A sequência da vida com passos diferentes

A sala 10 é onde a equipe da Labotec, médica e fisioterapeutas de atendimento aos amputados realizam a prova das próteses e órteses. Toda semana homens, mulheres, crianças e idosos recebem novos equipamentos e assim, conseguem voltar a caminhar ou a melhorar suas funções perdidas de membros superiores ou inferiores. Dois casos que passaram por ali foram o Sr. Pedro Francisco de Vargas e o Sr. Valmir Manoel da Silva.

O Sr. Pedro, de 58 anos, trabalhava como jardineiro autônomo, certo dia sentiu um formigamento nos pés, quando foi ao médico lhe deram a notícia de que tinha trombose e teria que amputar dois dedos. Não ficou tão apavorado, “eu disse – tá amputando dois dedinhos tá bom, que daí… até que dá pra caminhar”. Não demorou muito para que o formigamento voltasse, mas na outra perna. Dessa vez as consequências foram um pouco mais graves, tiveram que amputar parte da sua perna direita.

Parou de trabalhar e foi morar com a filha, Josiane, quem até hoje cuida dele. O morador de Nova Santa Rita foi até a prefeitura da cidade, onde indicaram para ele a ACADEF. Há dois anos como beneficiário da instituição, ele já passou pela fisiatria, nutrição, psicologia e pela fisioterapia; já conseguiu, graças ao convenio do SUS com a ACADEF, cadeira de rodas, andador, e agora a última conquista foi a prótese feita sob medida para ele pelos profissionais da Labotec.

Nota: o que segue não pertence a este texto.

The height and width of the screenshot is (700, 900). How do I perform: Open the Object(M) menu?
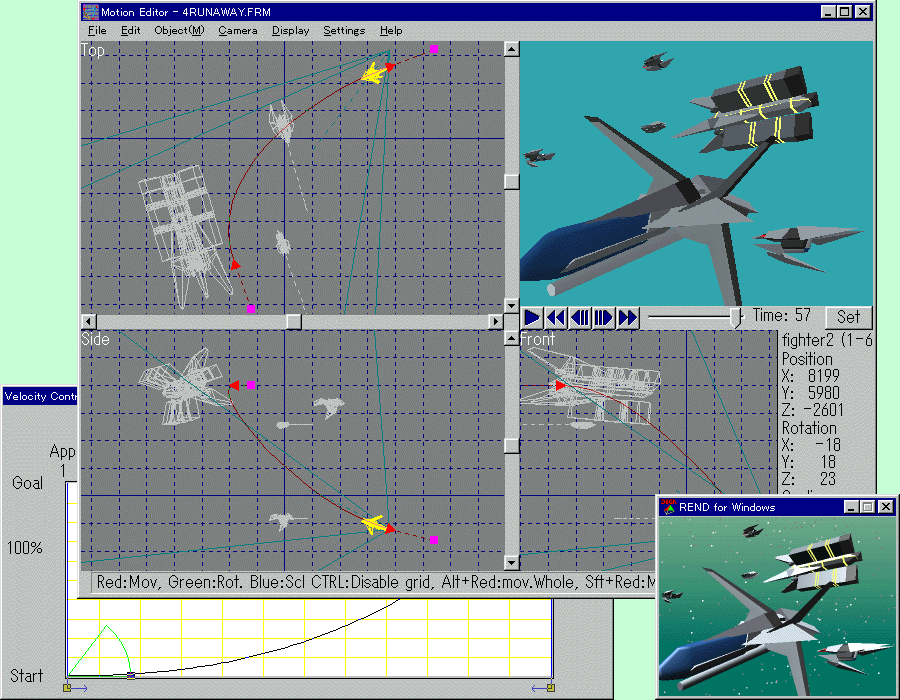click(x=178, y=31)
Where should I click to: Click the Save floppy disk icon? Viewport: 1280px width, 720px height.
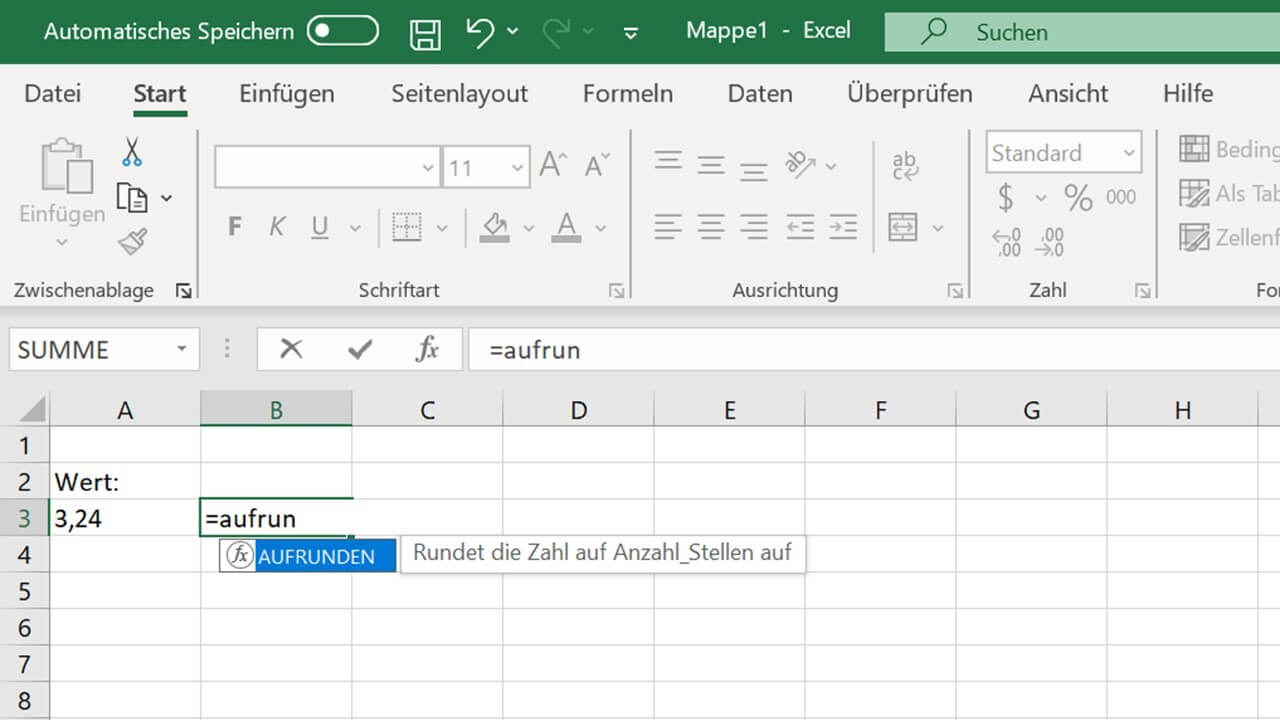tap(425, 33)
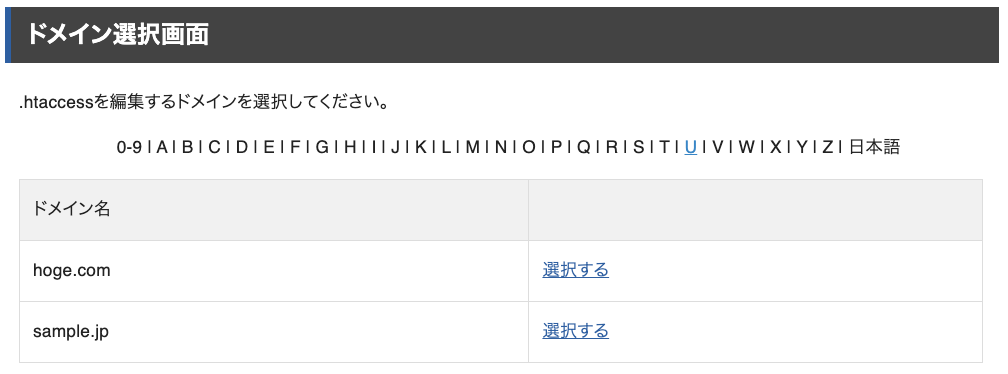Click the hoge.com domain name cell

(274, 271)
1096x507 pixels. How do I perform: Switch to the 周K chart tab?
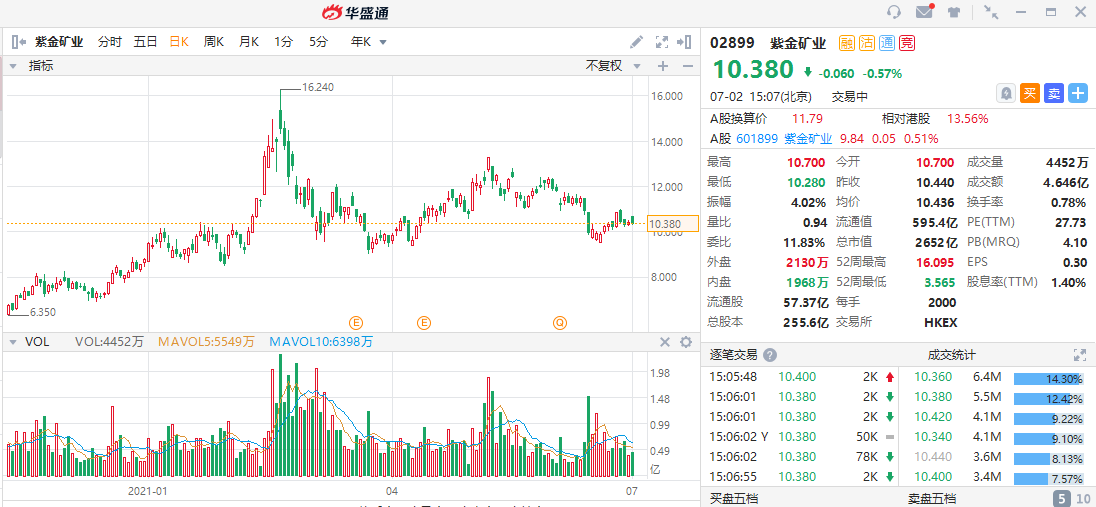(214, 42)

O fisioterapeuta Acelino Toja, 39 anos, quem atende ao Sr. Pedro, conta que o paciente se superou de maneira surpreendente, pois ao colocar a prótese, logo conseguiu andar sem ajuda de ninguém, mesmo com o medo de levantar e cair. Ele tem medo de andar por causa de um desgaste no joelho esquerdo, o que já o fez cair, mas a sensação de poder caminhar novamente, mesmo com auxílio do andador, é sem comparação.

O ex motoboy, Sr. Valmir Manoel, de 52 anos, sofreu um acidente de trânsito enquanto trabalhava. Ele ficou uma semana na UTI fazendo transfusão de sangue, para que pudesse realizar a cirurgia para amputar a perna esquerda. Tinha uma vida ativa e conta que tudo isso foi um recomeço, “é do zero de novo”.

Os próprios cirurgiões que fizeram todo o procedimento foram quem recomendaram a ACADEF para ele. Teve de esperar cerca de cinco meses até conseguir uma vaga na instituição. Aqui ele passou pela psicologia, nutrição, fisiatra e fisioterapia.

Se locomovia apenas com cadeira de rodas, mas alguns meses depois de entrar na ACADEF, passou para a muleta. O dia 11 de janeiro foi especial para Valmir, pois foi o dia que ele recebeu sua primeira prótese. Ele estava muito contente, pois conseguiu se adaptar muito bem e o equipamento veio personalizado do jeitinho que ele queria, com uma estampa do grêmio, seu time do coração. E o motivo dessa escolha ele explica assim “Por mais que o dia amanheça nublado, sempre tem uma brechinha do céu que é azul”.

E de dias nublados ele entende, passou por muitos, mas ainda assim consegue colocar cor em sua vida. Com tantas dificuldades, comemora cada pequena conquista. Apesar de suas limitações, Valmir não gosta de esperar que os outros façam tudo por ele, sempre foi o tipo de pessoa que corre atrás do que quer e agora não seria diferente, “não adianta tu entrar pra dentro de casa e não sair mais, achar que o mundo lá fora acabou pra ti, não é. Tu encara, levanta a cabeça e encara”.